O dirigente do PSD começou por falar na “capacidade fraquíssima” da Justiça para “responder às necessidades do país”, na morosidade, nos “julgamentos populares por quebra do segredo de justiça”, na corrupção, mas não conseguiu elaborar propostas alternativas ao atual estado de coisas.

Costa fez os mínimos para explicar o que o Governo fez no setor e rapidamente atacou dizendo que “o programa do PSD é muito perigoso quanto à justiça” porque quer controlar politicamente o Conselho Superior de Magistratura e a magistratura do Ministério Público, instituindo uma maioria nomeadamente politicamente e criando a figura de um provedor do utente que não pode ser magistrado.
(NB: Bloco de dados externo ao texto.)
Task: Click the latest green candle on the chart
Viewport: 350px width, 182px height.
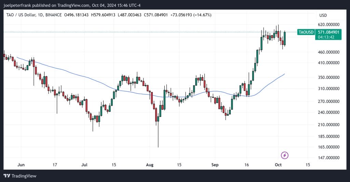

Lembrou a Polónia e que “todas as instâncias internacionais” defendem “ser fundamental garantir a independência dos órgãos que controlam magistrados”.

À questão sobre controlar magistrados, Rio respondeu “exatamente”, explicando que é preciso “para não serem juízes em causa própria” e que esse controlo não seria feito por políticos mas por uma “maioria da sociedade civil”.

A fechar o debate falou-se da TAP. António Costa voltou a fazer figura do salvador da companhia aérea quando Neeleman, o privado que “estava e não merecia confiança”, “foi ao buraco”. E questionou Rio sobre o que teria feito. Este responde que a empresa “não devia ter sido nacionalizada”, não explicando o que aconteceria nesse caso. Também aqui o tempo de Rio é a rapidez: a companhia é para voltar a privatizar “o mais depressa possível”. E acabou mostrando indignado um bilhete de um voo da TAP que partia de Madrid mas em que quem embarcasse em Lisboa pagava mais. Apesar da polémica final, Rio não terá descolado. No final Costa, sorridente, exibia mais uma vez o seu putativo Orçamento para este ano.